Each record below needs to be copied out exactly as it stands.
-- Records for the task follows --
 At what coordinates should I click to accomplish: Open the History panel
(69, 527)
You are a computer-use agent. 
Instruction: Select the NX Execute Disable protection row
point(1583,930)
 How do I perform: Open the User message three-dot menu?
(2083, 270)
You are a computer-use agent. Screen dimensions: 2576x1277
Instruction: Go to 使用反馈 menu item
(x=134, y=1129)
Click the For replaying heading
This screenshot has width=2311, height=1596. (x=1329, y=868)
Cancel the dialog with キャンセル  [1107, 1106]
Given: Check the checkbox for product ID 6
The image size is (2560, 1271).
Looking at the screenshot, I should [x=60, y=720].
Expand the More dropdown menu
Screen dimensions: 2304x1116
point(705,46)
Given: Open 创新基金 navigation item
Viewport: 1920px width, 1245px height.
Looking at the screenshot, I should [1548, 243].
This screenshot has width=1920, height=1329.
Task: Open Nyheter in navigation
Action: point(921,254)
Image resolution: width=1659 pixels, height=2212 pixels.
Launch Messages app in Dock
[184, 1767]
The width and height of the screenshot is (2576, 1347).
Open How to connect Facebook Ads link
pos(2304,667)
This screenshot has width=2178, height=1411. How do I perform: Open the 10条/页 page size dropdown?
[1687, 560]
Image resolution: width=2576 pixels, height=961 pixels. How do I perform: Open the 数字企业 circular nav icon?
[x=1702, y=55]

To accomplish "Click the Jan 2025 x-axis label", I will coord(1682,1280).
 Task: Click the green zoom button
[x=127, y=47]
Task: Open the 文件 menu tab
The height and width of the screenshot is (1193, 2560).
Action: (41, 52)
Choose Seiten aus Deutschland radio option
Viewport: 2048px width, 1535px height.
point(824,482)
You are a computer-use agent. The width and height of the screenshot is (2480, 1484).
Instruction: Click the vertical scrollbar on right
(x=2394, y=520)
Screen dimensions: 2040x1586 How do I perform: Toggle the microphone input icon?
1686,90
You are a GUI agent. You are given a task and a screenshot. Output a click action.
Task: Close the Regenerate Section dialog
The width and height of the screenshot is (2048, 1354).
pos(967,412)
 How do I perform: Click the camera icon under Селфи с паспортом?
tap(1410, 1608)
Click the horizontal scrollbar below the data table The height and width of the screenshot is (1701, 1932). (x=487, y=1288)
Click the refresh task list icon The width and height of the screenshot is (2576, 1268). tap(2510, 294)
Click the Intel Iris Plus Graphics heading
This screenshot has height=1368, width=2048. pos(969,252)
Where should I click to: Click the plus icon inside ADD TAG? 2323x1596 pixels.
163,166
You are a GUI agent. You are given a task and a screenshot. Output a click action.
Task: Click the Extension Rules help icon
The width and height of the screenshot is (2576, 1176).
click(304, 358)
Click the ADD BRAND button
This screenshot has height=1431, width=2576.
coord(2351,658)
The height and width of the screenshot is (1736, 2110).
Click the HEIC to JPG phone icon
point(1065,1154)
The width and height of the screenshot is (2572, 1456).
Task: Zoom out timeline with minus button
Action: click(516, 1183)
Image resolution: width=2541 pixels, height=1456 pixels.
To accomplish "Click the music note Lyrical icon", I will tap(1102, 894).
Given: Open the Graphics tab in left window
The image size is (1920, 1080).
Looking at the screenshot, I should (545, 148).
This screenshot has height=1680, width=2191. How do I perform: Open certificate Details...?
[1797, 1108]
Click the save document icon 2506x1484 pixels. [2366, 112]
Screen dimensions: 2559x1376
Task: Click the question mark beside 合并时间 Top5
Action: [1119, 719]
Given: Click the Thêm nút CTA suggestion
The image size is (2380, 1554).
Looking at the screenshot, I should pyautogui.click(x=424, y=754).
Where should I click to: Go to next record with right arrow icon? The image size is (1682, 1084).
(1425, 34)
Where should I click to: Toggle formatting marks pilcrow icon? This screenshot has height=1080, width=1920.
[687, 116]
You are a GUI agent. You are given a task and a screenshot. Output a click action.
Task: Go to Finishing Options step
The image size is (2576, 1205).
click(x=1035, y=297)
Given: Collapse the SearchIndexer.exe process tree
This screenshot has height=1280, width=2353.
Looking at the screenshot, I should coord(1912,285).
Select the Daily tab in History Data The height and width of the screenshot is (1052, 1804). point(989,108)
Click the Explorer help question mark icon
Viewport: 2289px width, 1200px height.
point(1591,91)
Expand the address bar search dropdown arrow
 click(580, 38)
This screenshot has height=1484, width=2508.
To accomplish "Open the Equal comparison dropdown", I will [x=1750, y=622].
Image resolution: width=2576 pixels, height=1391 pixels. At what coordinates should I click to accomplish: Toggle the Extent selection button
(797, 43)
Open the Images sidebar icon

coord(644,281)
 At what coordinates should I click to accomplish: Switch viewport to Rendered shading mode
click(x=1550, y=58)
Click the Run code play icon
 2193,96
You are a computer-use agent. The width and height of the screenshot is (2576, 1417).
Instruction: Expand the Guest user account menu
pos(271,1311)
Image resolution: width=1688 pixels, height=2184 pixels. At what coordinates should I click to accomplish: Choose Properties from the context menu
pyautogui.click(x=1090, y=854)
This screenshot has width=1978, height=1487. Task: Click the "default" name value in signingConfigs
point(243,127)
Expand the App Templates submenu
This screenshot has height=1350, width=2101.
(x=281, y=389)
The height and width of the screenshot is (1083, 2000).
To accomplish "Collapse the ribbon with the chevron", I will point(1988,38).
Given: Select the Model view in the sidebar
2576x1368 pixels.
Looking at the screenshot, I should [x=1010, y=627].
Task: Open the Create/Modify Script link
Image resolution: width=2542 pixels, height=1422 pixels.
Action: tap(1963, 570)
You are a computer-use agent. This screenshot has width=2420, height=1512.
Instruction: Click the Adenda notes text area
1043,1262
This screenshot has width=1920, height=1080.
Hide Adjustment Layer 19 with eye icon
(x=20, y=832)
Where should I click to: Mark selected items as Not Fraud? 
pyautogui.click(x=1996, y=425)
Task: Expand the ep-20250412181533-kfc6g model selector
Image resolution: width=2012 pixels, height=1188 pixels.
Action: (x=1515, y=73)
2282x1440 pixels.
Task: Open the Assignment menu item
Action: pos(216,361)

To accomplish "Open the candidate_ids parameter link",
-- Records for the task concluded --
* _Solved problem_:
 At what coordinates should I click to accomplish: Open the History panel
(69, 527)
You are a computer-use agent. 
Instruction: Select the NX Execute Disable protection row
point(1583,930)
 How do I perform: Open the User message three-dot menu?
(2083, 270)
You are a computer-use agent. Screen dimensions: 2576x1277
Instruction: Go to 使用反馈 menu item
(x=134, y=1129)
Click the For replaying heading
This screenshot has width=2311, height=1596. (x=1329, y=868)
Cancel the dialog with キャンセル  [1107, 1106]
Given: Check the checkbox for product ID 6
The image size is (2560, 1271).
Looking at the screenshot, I should [x=60, y=720].
Expand the More dropdown menu
Screen dimensions: 2304x1116
point(705,46)
Given: Open 创新基金 navigation item
Viewport: 1920px width, 1245px height.
Looking at the screenshot, I should [1548, 243].
This screenshot has width=1920, height=1329.
Task: Open Nyheter in navigation
Action: point(921,254)
Image resolution: width=1659 pixels, height=2212 pixels.
Launch Messages app in Dock
[184, 1767]
The width and height of the screenshot is (2576, 1347).
Open How to connect Facebook Ads link
pos(2304,667)
This screenshot has width=2178, height=1411. How do I perform: Open the 10条/页 page size dropdown?
[1687, 560]
Image resolution: width=2576 pixels, height=961 pixels. How do I perform: Open the 数字企业 circular nav icon?
[x=1702, y=55]

To accomplish "Click the Jan 2025 x-axis label", I will coord(1682,1280).
 Task: Click the green zoom button
[x=127, y=47]
Task: Open the 文件 menu tab
The height and width of the screenshot is (1193, 2560).
Action: (41, 52)
Choose Seiten aus Deutschland radio option
Viewport: 2048px width, 1535px height.
point(824,482)
You are a computer-use agent. The width and height of the screenshot is (2480, 1484).
Instruction: Click the vertical scrollbar on right
(x=2394, y=520)
Screen dimensions: 2040x1586 How do I perform: Toggle the microphone input icon?
1686,90
You are a GUI agent. You are given a task and a screenshot. Output a click action.
Task: Close the Regenerate Section dialog
The width and height of the screenshot is (2048, 1354).
pos(967,412)
 How do I perform: Click the camera icon under Селфи с паспортом?
tap(1410, 1608)
Click the horizontal scrollbar below the data table The height and width of the screenshot is (1701, 1932). (x=487, y=1288)
Click the refresh task list icon The width and height of the screenshot is (2576, 1268). tap(2510, 294)
Click the Intel Iris Plus Graphics heading
This screenshot has height=1368, width=2048. pos(969,252)
Where should I click to: Click the plus icon inside ADD TAG? 2323x1596 pixels.
163,166
You are a GUI agent. You are given a task and a screenshot. Output a click action.
Task: Click the Extension Rules help icon
The width and height of the screenshot is (2576, 1176).
click(304, 358)
Click the ADD BRAND button
This screenshot has height=1431, width=2576.
coord(2351,658)
The height and width of the screenshot is (1736, 2110).
Click the HEIC to JPG phone icon
point(1065,1154)
The width and height of the screenshot is (2572, 1456).
Task: Zoom out timeline with minus button
Action: click(516, 1183)
Image resolution: width=2541 pixels, height=1456 pixels.
To accomplish "Click the music note Lyrical icon", I will tap(1102, 894).
Given: Open the Graphics tab in left window
The image size is (1920, 1080).
Looking at the screenshot, I should (545, 148).
This screenshot has height=1680, width=2191. How do I perform: Open certificate Details...?
[1797, 1108]
Click the save document icon 2506x1484 pixels. [2366, 112]
Screen dimensions: 2559x1376
Task: Click the question mark beside 合并时间 Top5
Action: [1119, 719]
Given: Click the Thêm nút CTA suggestion
The image size is (2380, 1554).
Looking at the screenshot, I should pyautogui.click(x=424, y=754).
Where should I click to: Go to next record with right arrow icon? The image size is (1682, 1084).
(1425, 34)
Where should I click to: Toggle formatting marks pilcrow icon? This screenshot has height=1080, width=1920.
[687, 116]
You are a GUI agent. You are given a task and a screenshot. Output a click action.
Task: Go to Finishing Options step
The image size is (2576, 1205).
click(x=1035, y=297)
Given: Collapse the SearchIndexer.exe process tree
This screenshot has height=1280, width=2353.
Looking at the screenshot, I should coord(1912,285).
Select the Daily tab in History Data The height and width of the screenshot is (1052, 1804). point(989,108)
Click the Explorer help question mark icon
Viewport: 2289px width, 1200px height.
point(1591,91)
Expand the address bar search dropdown arrow
 click(580, 38)
This screenshot has height=1484, width=2508.
To accomplish "Open the Equal comparison dropdown", I will [x=1750, y=622].
Image resolution: width=2576 pixels, height=1391 pixels. At what coordinates should I click to accomplish: Toggle the Extent selection button
(797, 43)
Open the Images sidebar icon

coord(644,281)
 At what coordinates should I click to accomplish: Switch viewport to Rendered shading mode
click(x=1550, y=58)
Click the Run code play icon
 2193,96
You are a computer-use agent. The width and height of the screenshot is (2576, 1417).
Instruction: Expand the Guest user account menu
pos(271,1311)
Image resolution: width=1688 pixels, height=2184 pixels. At what coordinates should I click to accomplish: Choose Properties from the context menu
pyautogui.click(x=1090, y=854)
This screenshot has width=1978, height=1487. Task: Click the "default" name value in signingConfigs
point(243,127)
Expand the App Templates submenu
This screenshot has height=1350, width=2101.
(x=281, y=389)
The height and width of the screenshot is (1083, 2000).
To accomplish "Collapse the ribbon with the chevron", I will point(1988,38).
Given: Select the Model view in the sidebar
2576x1368 pixels.
Looking at the screenshot, I should [x=1010, y=627].
Task: Open the Create/Modify Script link
Image resolution: width=2542 pixels, height=1422 pixels.
Action: tap(1963, 570)
You are a computer-use agent. This screenshot has width=2420, height=1512.
Instruction: Click the Adenda notes text area
1043,1262
This screenshot has width=1920, height=1080.
Hide Adjustment Layer 19 with eye icon
(x=20, y=832)
Where should I click to: Mark selected items as Not Fraud? 
pyautogui.click(x=1996, y=425)
Task: Expand the ep-20250412181533-kfc6g model selector
Image resolution: width=2012 pixels, height=1188 pixels.
Action: (x=1515, y=73)
2282x1440 pixels.
Task: Open the Assignment menu item
Action: pos(216,361)

To accomplish "Open the candidate_ids parameter link",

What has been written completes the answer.